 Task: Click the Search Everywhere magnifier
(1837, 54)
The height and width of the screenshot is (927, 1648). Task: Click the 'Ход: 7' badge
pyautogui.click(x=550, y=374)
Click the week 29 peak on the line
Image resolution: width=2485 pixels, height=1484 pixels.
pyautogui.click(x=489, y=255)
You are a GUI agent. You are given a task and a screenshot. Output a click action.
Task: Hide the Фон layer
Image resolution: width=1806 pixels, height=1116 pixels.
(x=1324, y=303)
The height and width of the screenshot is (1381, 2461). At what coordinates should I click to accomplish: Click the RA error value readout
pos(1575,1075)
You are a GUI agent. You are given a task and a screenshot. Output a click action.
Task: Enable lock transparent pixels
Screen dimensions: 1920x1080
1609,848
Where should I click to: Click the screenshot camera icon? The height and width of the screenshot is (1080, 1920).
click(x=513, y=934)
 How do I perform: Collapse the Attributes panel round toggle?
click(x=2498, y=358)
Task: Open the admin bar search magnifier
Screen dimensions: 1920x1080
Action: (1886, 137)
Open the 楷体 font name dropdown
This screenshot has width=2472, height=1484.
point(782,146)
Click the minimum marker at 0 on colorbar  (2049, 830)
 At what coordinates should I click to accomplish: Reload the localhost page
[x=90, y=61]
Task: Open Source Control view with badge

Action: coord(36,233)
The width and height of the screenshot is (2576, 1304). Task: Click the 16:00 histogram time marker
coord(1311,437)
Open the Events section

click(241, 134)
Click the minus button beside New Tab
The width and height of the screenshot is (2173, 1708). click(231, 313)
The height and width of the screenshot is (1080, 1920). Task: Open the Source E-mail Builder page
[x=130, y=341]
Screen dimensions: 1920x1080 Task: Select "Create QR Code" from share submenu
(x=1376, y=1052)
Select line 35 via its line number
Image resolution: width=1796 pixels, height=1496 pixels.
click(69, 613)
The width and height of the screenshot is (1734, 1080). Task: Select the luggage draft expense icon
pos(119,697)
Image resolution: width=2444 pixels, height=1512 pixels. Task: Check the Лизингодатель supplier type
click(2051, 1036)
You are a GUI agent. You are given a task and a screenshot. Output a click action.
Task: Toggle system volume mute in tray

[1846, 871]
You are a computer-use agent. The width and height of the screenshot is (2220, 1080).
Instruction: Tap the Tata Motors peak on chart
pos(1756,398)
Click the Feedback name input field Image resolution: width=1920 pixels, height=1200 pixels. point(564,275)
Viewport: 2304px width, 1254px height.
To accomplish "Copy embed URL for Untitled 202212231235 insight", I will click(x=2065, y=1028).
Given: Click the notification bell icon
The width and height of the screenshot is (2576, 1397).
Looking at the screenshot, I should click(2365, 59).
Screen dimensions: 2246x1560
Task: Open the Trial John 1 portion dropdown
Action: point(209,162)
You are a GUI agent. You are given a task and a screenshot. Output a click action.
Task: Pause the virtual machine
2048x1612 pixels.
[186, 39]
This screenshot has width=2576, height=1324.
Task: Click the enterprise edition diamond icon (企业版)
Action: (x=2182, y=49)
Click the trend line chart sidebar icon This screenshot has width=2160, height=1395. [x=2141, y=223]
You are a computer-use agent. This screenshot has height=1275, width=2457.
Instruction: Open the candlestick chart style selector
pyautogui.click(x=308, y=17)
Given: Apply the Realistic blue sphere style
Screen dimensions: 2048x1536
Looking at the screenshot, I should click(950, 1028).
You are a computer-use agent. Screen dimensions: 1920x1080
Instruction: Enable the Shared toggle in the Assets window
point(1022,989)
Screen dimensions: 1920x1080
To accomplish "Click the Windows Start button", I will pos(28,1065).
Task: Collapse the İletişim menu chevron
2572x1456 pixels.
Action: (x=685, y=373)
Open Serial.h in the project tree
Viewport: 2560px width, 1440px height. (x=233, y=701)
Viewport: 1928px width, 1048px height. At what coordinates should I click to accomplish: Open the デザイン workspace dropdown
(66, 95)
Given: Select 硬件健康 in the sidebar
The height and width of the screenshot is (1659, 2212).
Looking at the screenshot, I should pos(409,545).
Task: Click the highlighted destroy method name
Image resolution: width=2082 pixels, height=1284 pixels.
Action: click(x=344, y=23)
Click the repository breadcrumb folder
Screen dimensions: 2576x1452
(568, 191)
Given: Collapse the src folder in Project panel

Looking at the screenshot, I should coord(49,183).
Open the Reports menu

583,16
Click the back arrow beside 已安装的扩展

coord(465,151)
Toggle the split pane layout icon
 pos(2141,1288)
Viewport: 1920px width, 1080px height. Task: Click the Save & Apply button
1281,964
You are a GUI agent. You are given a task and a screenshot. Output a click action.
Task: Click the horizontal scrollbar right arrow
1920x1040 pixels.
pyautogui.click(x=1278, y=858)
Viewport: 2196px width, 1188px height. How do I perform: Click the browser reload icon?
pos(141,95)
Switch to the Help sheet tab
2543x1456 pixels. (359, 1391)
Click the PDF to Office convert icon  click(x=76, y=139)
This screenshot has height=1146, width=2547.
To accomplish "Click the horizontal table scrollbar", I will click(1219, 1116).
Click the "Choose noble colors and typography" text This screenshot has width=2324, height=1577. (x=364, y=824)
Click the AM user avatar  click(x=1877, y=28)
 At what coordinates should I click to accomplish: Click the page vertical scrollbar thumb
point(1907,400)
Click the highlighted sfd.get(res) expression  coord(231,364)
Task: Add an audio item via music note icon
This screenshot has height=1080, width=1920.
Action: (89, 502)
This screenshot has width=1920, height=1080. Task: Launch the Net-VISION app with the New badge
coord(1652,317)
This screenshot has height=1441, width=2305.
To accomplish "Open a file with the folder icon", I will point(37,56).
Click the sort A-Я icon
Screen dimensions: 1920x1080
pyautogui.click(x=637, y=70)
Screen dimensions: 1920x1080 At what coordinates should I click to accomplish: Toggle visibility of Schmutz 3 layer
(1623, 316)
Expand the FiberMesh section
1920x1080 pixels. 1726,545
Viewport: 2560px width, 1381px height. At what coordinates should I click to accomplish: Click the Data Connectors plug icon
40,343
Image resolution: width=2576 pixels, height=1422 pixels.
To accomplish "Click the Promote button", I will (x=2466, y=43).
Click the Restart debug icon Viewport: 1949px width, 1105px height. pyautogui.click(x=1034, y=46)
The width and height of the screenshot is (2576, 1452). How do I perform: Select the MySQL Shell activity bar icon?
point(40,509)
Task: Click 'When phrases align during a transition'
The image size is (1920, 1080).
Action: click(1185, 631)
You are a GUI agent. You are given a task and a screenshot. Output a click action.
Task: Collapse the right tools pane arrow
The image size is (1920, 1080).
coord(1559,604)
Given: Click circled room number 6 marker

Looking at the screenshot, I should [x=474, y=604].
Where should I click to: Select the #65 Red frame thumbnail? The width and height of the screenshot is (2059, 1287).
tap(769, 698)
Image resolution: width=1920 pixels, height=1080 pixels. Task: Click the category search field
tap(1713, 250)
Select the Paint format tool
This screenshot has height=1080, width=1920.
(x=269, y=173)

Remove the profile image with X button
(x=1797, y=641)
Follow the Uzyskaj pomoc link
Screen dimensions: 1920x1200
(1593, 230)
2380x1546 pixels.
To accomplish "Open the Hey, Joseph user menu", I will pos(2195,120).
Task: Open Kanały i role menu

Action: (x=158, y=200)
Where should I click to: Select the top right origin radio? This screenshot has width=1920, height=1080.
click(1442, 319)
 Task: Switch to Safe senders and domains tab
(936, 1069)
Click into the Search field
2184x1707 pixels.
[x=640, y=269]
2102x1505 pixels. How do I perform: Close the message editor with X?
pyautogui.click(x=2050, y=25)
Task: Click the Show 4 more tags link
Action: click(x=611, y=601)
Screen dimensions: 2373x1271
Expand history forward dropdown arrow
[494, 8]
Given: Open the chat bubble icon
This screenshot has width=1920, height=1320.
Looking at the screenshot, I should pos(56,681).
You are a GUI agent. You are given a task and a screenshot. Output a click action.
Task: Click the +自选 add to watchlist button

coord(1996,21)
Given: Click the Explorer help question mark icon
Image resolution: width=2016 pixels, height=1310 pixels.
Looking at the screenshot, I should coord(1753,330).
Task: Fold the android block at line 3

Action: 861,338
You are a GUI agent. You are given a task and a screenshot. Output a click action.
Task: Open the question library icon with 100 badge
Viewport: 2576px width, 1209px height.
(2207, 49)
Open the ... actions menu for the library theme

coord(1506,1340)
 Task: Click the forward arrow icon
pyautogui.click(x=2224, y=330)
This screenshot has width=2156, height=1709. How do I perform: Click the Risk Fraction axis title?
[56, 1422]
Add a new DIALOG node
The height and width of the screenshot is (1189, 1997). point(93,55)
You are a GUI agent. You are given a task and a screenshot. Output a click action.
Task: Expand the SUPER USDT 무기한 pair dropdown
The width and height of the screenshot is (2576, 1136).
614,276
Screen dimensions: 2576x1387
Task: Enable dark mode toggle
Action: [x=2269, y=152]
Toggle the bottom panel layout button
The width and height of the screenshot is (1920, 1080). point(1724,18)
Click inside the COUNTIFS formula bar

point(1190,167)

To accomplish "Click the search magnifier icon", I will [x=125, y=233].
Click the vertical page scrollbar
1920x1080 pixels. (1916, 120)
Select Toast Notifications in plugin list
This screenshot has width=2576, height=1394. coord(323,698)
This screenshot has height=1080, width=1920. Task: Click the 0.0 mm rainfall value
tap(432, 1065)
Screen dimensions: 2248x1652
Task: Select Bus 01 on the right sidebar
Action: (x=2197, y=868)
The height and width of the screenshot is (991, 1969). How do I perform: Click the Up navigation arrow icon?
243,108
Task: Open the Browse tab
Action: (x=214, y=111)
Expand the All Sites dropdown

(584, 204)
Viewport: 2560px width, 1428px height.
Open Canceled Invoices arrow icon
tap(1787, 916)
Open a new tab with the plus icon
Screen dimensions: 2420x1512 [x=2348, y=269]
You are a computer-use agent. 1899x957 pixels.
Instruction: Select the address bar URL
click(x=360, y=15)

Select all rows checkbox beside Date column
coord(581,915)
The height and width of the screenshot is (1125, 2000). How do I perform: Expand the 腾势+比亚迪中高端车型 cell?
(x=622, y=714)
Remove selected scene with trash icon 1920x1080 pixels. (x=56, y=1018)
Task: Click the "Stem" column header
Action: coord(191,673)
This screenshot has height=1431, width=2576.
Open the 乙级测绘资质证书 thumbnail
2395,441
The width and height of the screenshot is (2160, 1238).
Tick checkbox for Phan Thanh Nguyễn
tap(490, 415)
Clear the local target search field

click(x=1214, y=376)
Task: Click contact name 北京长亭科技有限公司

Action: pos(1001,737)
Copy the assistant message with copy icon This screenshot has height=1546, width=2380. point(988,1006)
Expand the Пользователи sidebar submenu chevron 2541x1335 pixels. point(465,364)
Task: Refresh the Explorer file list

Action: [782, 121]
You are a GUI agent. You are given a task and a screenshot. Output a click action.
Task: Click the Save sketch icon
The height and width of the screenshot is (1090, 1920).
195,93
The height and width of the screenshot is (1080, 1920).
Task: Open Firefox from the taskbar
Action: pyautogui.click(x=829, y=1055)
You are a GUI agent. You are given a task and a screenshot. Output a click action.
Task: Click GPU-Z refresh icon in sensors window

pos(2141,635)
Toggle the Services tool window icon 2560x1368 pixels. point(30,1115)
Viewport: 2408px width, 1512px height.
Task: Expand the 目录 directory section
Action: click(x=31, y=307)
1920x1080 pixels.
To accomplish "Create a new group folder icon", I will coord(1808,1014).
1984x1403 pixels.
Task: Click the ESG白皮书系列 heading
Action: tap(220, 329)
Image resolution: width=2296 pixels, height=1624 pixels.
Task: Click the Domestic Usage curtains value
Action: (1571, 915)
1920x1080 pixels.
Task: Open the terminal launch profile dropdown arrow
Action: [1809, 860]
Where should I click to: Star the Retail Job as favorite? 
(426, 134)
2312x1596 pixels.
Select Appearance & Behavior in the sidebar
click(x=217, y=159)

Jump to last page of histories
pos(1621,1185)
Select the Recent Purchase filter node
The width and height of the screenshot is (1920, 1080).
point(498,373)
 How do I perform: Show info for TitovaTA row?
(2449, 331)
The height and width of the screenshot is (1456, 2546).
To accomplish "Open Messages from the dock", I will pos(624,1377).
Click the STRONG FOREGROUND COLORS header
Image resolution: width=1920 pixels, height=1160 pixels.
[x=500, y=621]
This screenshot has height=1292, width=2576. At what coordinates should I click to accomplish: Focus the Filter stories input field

....

* **Assignment**
Collect from the data above every line that includes "Copy".

* **Completed exercise**
To accomplish "Copy embed URL for Untitled 202212231235 insight", I will click(x=2065, y=1028).
Copy the assistant message with copy icon This screenshot has height=1546, width=2380. point(988,1006)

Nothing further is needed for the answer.